In all the years I’ve been knocking around in France I’ve only ever needed medical treatment on one occasion. That was back in 2005, when I had a work accident and ripped my elbow open. The accident happened late in the day and I didn’t realise just how bad the injury was. I bandaged-up my elbow, started hitting the vin rouge and later went to bed. The next morning I was somewhat alarmed to discover blood on the sheets. In front of the bathroom mirror I took the bloodstained bandage off and could see bone through the ripped skin. However, I wasn’t in any pain and felt ok. I had to drive someone to the airport at lunchtime, and decided to do that first before going to the hospital. The small hospital is in my nearest small town here in middle-of-nowhere France. As I laid on the treatment couch I asked the doctor how many stitches he was putting in, and thought he said six (sees). “Non, sez”. It took more than 30 minutes for the doctor to put in those 16 stitches, and during the procedure he admonished me for my bad French.
I left the hospital with a prescription. Just about every village in France, no matter how small, has a boulangerie. Most villages also have a hairdressers and a pharmacy. In my village a haircut costs 10 Euro, but the prescription cost me more than 50 Euro: a large carrier bag full of bandages and potions and lotions and antibiotics. The hospital prescribed me a huge dose of antibiotics, because I’d left it for almost 24 hours before having my elbow seen to (the antibiotics left me zonked for more than a month). The antibiotics, and one box of bandages, were the only items I used from that bulging carrier bag.
The French health care system is almost always voted as the best in the world, but it don’t come cheap. The basic rate of income tax in France is quite low. However, those earning a wage in France are also hit with about 20% Sécurité Sociale payments, meaning, with income tax as well, that about 40% of your wage is taken (which is why an awful lot of work in France is done on the black/under the counter/cash-in-hand). As a result of the high social security payments the French expect a lot from their health service. The description ‘hypochondriacs’ comes to mind. Emma Jane Kirby, the former BBC correspondent in Paris, expresses it far better than I can…
When I was a student, living in Avignon in the south of France, I remember waking up one morning shortly before Christmas, feeling shivery and as if someone had spent the night sandpapering my throat.

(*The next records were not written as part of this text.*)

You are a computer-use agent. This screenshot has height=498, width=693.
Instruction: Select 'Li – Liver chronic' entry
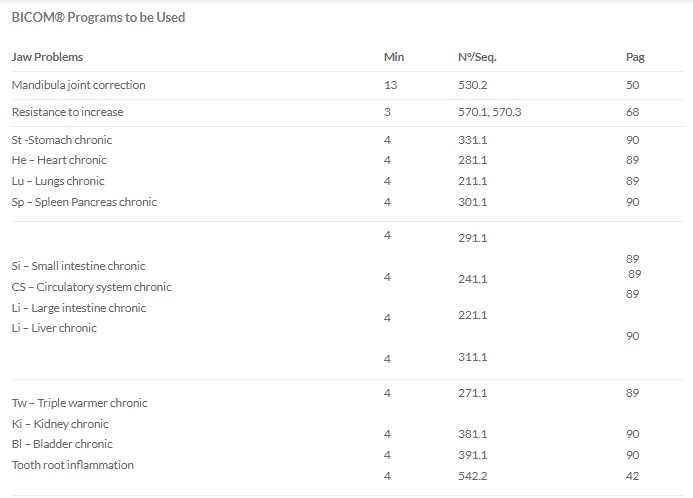[54, 328]
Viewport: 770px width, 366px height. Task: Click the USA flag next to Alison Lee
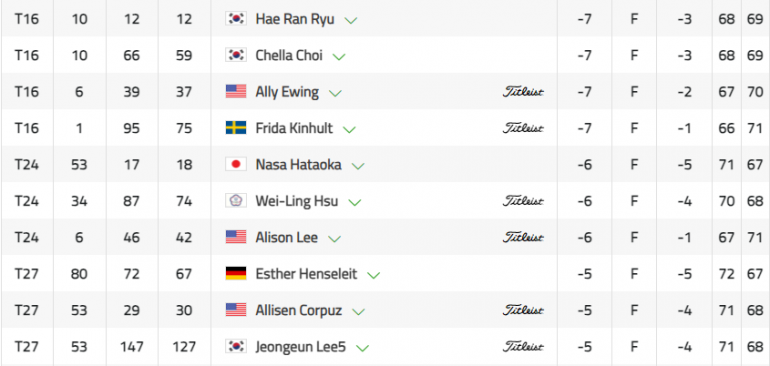click(x=236, y=237)
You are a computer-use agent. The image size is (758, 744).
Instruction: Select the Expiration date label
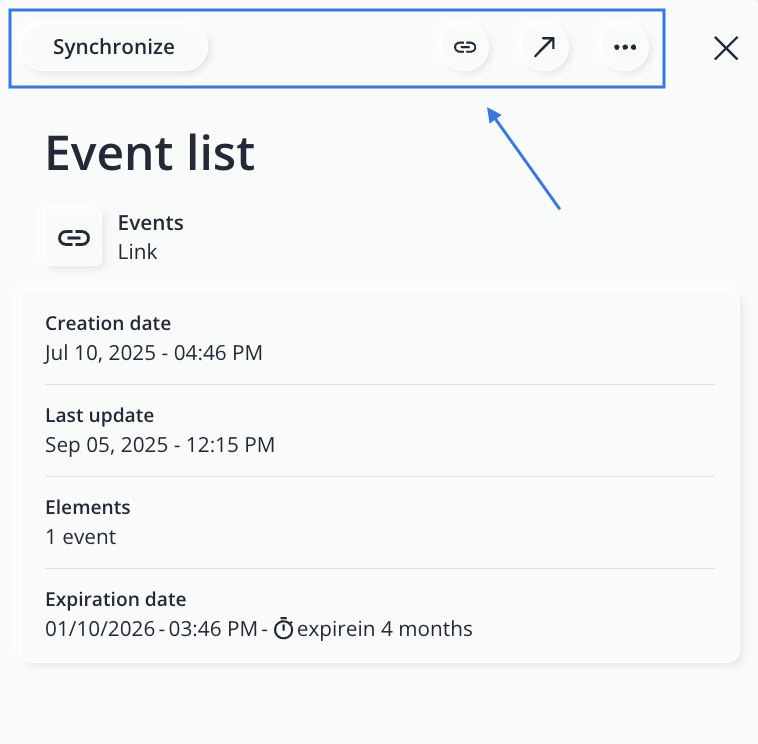coord(116,599)
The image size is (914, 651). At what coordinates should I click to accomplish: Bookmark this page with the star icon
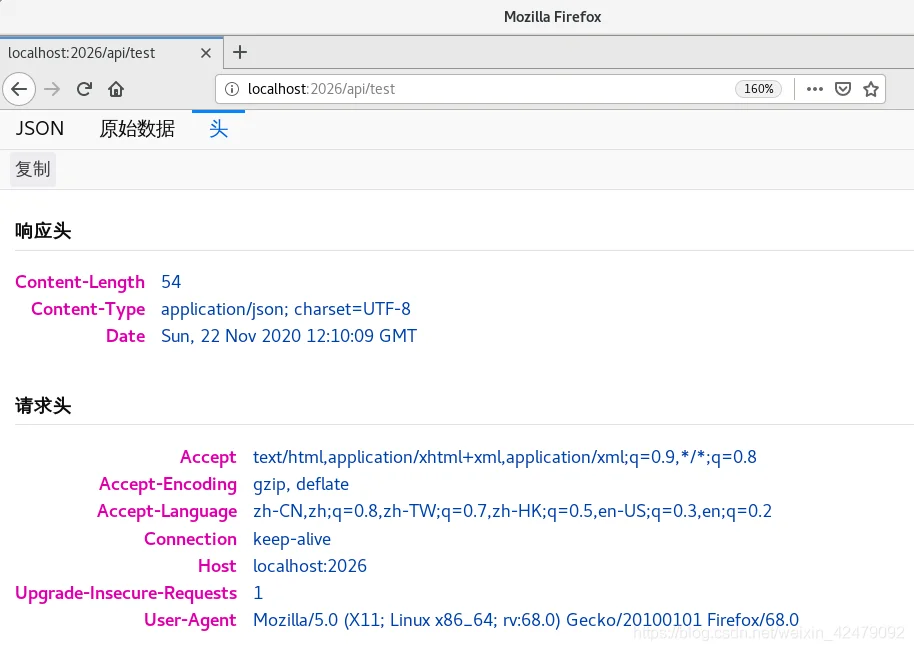871,89
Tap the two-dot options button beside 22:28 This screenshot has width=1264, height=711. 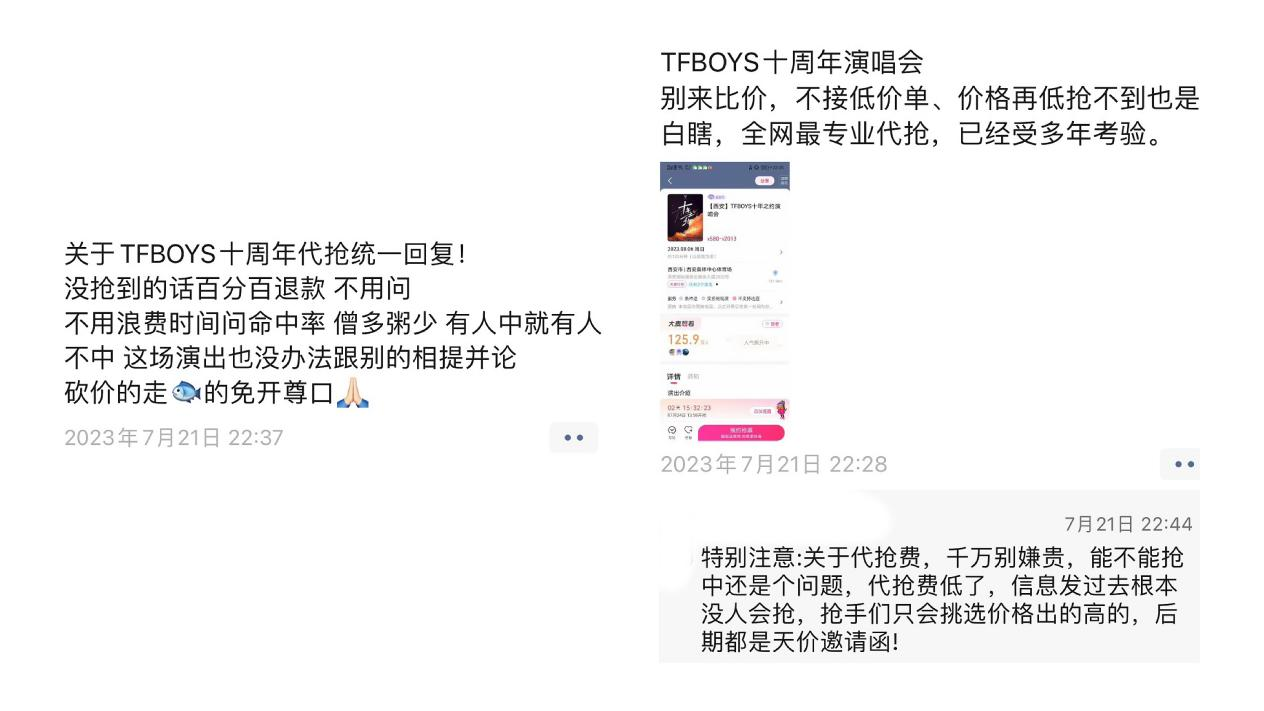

After a couple of days of wheezing and coughing, I took myself to the doctor and explained that I was feeling a bit ropey.
One hour later I had been diagnosed with a severe lung infection, mild asthma and had in my hand a prescription for six different types of medicine, an appointment at the local hospital’s radiology department and an emergency referral to a specialist in pulmonary disease.
The next day I flew home to the UK for the Christmas holidays where my worried parents persuaded me to visit their local GP for a second opinion.
After five minutes in his consulting room, I emerged empty-handed but with a new diagnosis. I had… a cold.
Emma Jane Kirby
From A curiously French complaint
I’m sure Emma Jane Kirby speaks excellent French. Back in 2005 I didn’t, and when I was in that hospital having my elbow seen to I misunderstood what the doctor said. I thought he was telling me that they were dissolving stitches, that would dissolve in six weeks time. Two months later the stitches had not dissolved and skin was growing over them. I went to see my local doctor, who cheerily informed me that she could remove the embedded stiches, no problem. The next afternoon, after doing a bottle of wine, I went back to have the procedure done.
They could hear my screams in Paris.